TASK DETAILS:
Whether an entry is long or short, retype it exactly.

Saved data entries

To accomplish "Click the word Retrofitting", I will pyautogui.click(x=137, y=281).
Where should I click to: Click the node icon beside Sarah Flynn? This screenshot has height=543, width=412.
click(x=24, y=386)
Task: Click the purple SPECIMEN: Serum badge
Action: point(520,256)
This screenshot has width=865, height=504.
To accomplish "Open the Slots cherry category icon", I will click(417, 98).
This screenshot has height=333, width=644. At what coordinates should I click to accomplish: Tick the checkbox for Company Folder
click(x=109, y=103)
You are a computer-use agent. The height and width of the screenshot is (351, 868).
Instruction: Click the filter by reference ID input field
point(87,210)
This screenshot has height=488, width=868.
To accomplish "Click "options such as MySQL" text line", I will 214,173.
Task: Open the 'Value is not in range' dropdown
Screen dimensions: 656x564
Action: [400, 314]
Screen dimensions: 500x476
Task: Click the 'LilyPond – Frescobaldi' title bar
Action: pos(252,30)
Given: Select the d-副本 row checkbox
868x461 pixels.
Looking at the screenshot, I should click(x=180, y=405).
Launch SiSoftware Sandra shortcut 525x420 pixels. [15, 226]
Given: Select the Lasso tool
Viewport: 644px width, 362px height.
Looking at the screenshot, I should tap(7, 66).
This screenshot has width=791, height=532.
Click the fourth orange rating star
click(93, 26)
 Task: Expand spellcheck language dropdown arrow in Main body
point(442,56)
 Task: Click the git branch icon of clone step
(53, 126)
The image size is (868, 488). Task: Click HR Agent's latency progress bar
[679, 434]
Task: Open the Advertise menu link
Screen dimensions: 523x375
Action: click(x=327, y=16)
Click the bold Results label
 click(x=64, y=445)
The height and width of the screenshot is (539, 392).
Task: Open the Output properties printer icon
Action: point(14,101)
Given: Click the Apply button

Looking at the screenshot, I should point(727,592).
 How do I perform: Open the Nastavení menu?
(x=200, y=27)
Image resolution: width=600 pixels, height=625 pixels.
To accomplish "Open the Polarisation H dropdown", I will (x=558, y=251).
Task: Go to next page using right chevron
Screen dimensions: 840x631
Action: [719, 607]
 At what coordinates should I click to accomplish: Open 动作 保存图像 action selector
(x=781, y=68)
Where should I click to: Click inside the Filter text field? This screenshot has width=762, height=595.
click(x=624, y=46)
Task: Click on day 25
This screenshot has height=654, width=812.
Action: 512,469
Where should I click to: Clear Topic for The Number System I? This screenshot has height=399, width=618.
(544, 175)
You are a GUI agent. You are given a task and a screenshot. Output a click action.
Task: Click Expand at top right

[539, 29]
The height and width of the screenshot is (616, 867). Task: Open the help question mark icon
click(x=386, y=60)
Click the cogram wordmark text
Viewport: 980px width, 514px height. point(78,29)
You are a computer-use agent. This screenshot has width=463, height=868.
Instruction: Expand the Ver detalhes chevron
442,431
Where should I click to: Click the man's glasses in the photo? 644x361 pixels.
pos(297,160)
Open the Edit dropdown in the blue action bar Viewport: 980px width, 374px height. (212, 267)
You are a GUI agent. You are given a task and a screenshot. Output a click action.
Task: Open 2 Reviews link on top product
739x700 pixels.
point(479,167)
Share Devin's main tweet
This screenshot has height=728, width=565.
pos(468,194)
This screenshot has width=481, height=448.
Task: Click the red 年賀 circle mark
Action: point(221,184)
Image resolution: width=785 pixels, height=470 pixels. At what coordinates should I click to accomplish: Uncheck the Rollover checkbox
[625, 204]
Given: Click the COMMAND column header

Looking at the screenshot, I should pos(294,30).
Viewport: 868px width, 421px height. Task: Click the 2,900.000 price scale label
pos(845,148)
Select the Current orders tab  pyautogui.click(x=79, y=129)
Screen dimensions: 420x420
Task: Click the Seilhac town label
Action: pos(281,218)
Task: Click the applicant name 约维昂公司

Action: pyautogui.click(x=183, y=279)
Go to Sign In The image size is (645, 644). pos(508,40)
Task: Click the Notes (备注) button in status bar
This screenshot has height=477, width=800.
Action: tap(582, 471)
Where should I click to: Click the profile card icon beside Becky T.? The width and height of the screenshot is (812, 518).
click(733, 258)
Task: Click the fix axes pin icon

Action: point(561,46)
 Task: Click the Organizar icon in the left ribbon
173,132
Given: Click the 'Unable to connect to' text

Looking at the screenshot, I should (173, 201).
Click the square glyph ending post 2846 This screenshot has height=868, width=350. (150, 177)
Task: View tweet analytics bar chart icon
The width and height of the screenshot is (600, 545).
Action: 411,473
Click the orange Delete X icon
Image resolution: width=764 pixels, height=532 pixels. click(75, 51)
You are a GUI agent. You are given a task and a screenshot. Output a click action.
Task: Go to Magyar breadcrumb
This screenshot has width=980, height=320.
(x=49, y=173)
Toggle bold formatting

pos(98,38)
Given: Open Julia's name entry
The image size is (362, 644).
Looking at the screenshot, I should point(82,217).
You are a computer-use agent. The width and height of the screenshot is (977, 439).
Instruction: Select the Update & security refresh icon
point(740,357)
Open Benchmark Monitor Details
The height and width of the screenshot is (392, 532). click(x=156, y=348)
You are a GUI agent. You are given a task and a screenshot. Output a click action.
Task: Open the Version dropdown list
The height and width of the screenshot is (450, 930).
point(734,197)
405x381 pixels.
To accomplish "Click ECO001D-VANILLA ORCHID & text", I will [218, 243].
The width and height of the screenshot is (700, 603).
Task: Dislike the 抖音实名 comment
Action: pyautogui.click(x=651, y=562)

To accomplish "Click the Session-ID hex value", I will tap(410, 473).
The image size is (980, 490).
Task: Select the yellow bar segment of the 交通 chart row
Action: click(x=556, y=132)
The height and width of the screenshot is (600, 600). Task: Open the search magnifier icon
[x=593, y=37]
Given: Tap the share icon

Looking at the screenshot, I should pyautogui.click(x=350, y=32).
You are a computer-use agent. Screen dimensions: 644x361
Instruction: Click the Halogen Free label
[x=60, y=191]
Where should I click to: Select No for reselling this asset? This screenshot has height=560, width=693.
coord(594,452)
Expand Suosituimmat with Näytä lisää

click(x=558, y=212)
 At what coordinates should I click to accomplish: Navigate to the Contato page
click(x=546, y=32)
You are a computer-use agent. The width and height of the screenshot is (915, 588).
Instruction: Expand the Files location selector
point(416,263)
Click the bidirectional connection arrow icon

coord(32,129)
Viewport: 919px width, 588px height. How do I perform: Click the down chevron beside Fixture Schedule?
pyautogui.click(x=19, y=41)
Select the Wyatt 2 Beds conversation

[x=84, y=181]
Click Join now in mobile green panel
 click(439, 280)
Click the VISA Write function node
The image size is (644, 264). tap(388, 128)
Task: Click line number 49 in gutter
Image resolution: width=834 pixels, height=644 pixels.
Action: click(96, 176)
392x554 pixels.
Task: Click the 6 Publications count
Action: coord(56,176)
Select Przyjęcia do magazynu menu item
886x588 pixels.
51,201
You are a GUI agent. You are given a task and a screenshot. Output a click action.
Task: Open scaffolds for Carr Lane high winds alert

ANSWER FOR THE TASK:
To accomplish "Click the word Retrofitting", I will pyautogui.click(x=137, y=281).
Where should I click to: Click the node icon beside Sarah Flynn? This screenshot has height=543, width=412.
click(x=24, y=386)
Task: Click the purple SPECIMEN: Serum badge
Action: point(520,256)
This screenshot has width=865, height=504.
To accomplish "Open the Slots cherry category icon", I will click(417, 98).
This screenshot has height=333, width=644. At what coordinates should I click to accomplish: Tick the checkbox for Company Folder
click(x=109, y=103)
You are a computer-use agent. The height and width of the screenshot is (351, 868).
Instruction: Click the filter by reference ID input field
point(87,210)
This screenshot has height=488, width=868.
To accomplish "Click "options such as MySQL" text line", I will 214,173.
Task: Open the 'Value is not in range' dropdown
Screen dimensions: 656x564
Action: [400, 314]
Screen dimensions: 500x476
Task: Click the 'LilyPond – Frescobaldi' title bar
Action: pos(252,30)
Given: Select the d-副本 row checkbox
868x461 pixels.
Looking at the screenshot, I should click(x=180, y=405).
Launch SiSoftware Sandra shortcut 525x420 pixels. [15, 226]
Given: Select the Lasso tool
Viewport: 644px width, 362px height.
Looking at the screenshot, I should tap(7, 66).
This screenshot has width=791, height=532.
Click the fourth orange rating star
click(93, 26)
 Task: Expand spellcheck language dropdown arrow in Main body
point(442,56)
 Task: Click the git branch icon of clone step
(53, 126)
The image size is (868, 488). Task: Click HR Agent's latency progress bar
[679, 434]
Task: Open the Advertise menu link
Screen dimensions: 523x375
Action: click(x=327, y=16)
Click the bold Results label
 click(x=64, y=445)
The height and width of the screenshot is (539, 392).
Task: Open the Output properties printer icon
Action: point(14,101)
Given: Click the Apply button

Looking at the screenshot, I should point(727,592).
 How do I perform: Open the Nastavení menu?
(x=200, y=27)
Image resolution: width=600 pixels, height=625 pixels.
To accomplish "Open the Polarisation H dropdown", I will (x=558, y=251).
Task: Go to next page using right chevron
Screen dimensions: 840x631
Action: [719, 607]
 At what coordinates should I click to accomplish: Open 动作 保存图像 action selector
(x=781, y=68)
Where should I click to: Click inside the Filter text field? This screenshot has width=762, height=595.
click(x=624, y=46)
Task: Click on day 25
This screenshot has height=654, width=812.
Action: 512,469
Where should I click to: Clear Topic for The Number System I? This screenshot has height=399, width=618.
(544, 175)
You are a GUI agent. You are given a task and a screenshot. Output a click action.
Task: Click Expand at top right

[539, 29]
The height and width of the screenshot is (616, 867). Task: Open the help question mark icon
click(x=386, y=60)
Click the cogram wordmark text
Viewport: 980px width, 514px height. point(78,29)
You are a computer-use agent. This screenshot has width=463, height=868.
Instruction: Expand the Ver detalhes chevron
442,431
Where should I click to: Click the man's glasses in the photo? 644x361 pixels.
pos(297,160)
Open the Edit dropdown in the blue action bar Viewport: 980px width, 374px height. (212, 267)
You are a GUI agent. You are given a task and a screenshot. Output a click action.
Task: Open 2 Reviews link on top product
739x700 pixels.
point(479,167)
Share Devin's main tweet
This screenshot has height=728, width=565.
pos(468,194)
This screenshot has width=481, height=448.
Task: Click the red 年賀 circle mark
Action: point(221,184)
Image resolution: width=785 pixels, height=470 pixels. At what coordinates should I click to accomplish: Uncheck the Rollover checkbox
[625, 204]
Given: Click the COMMAND column header

Looking at the screenshot, I should pos(294,30).
Viewport: 868px width, 421px height. Task: Click the 2,900.000 price scale label
pos(845,148)
Select the Current orders tab  pyautogui.click(x=79, y=129)
Screen dimensions: 420x420
Task: Click the Seilhac town label
Action: pos(281,218)
Task: Click the applicant name 约维昂公司

Action: pyautogui.click(x=183, y=279)
Go to Sign In The image size is (645, 644). pos(508,40)
Task: Click the Notes (备注) button in status bar
This screenshot has height=477, width=800.
Action: tap(582, 471)
Where should I click to: Click the profile card icon beside Becky T.? The width and height of the screenshot is (812, 518).
click(733, 258)
Task: Click the fix axes pin icon

Action: point(561,46)
 Task: Click the Organizar icon in the left ribbon
173,132
Given: Click the 'Unable to connect to' text

Looking at the screenshot, I should (173, 201).
Click the square glyph ending post 2846 This screenshot has height=868, width=350. (150, 177)
Task: View tweet analytics bar chart icon
The width and height of the screenshot is (600, 545).
Action: 411,473
Click the orange Delete X icon
Image resolution: width=764 pixels, height=532 pixels. click(75, 51)
You are a GUI agent. You are given a task and a screenshot. Output a click action.
Task: Go to Magyar breadcrumb
This screenshot has width=980, height=320.
(x=49, y=173)
Toggle bold formatting

pos(98,38)
Given: Open Julia's name entry
The image size is (362, 644).
Looking at the screenshot, I should point(82,217).
You are a computer-use agent. The width and height of the screenshot is (977, 439).
Instruction: Select the Update & security refresh icon
point(740,357)
Open Benchmark Monitor Details
The height and width of the screenshot is (392, 532). click(x=156, y=348)
You are a GUI agent. You are given a task and a screenshot. Output a click action.
Task: Open the Version dropdown list
The height and width of the screenshot is (450, 930).
point(734,197)
405x381 pixels.
To accomplish "Click ECO001D-VANILLA ORCHID & text", I will [218, 243].
The width and height of the screenshot is (700, 603).
Task: Dislike the 抖音实名 comment
Action: pyautogui.click(x=651, y=562)

To accomplish "Click the Session-ID hex value", I will tap(410, 473).
The image size is (980, 490).
Task: Select the yellow bar segment of the 交通 chart row
Action: click(x=556, y=132)
The height and width of the screenshot is (600, 600). Task: Open the search magnifier icon
[x=593, y=37]
Given: Tap the share icon

Looking at the screenshot, I should pyautogui.click(x=350, y=32).
You are a computer-use agent. Screen dimensions: 644x361
Instruction: Click the Halogen Free label
[x=60, y=191]
Where should I click to: Select No for reselling this asset? This screenshot has height=560, width=693.
coord(594,452)
Expand Suosituimmat with Näytä lisää

click(x=558, y=212)
 At what coordinates should I click to accomplish: Navigate to the Contato page
click(x=546, y=32)
You are a computer-use agent. The width and height of the screenshot is (915, 588).
Instruction: Expand the Files location selector
point(416,263)
Click the bidirectional connection arrow icon

coord(32,129)
Viewport: 919px width, 588px height. How do I perform: Click the down chevron beside Fixture Schedule?
pyautogui.click(x=19, y=41)
Select the Wyatt 2 Beds conversation

[x=84, y=181]
Click Join now in mobile green panel
 click(439, 280)
Click the VISA Write function node
The image size is (644, 264). tap(388, 128)
Task: Click line number 49 in gutter
Image resolution: width=834 pixels, height=644 pixels.
Action: click(96, 176)
392x554 pixels.
Task: Click the 6 Publications count
Action: coord(56,176)
Select Przyjęcia do magazynu menu item
886x588 pixels.
51,201
You are a GUI agent. You are given a task and a screenshot. Output a click action.
Task: Open scaffolds for Carr Lane high winds alert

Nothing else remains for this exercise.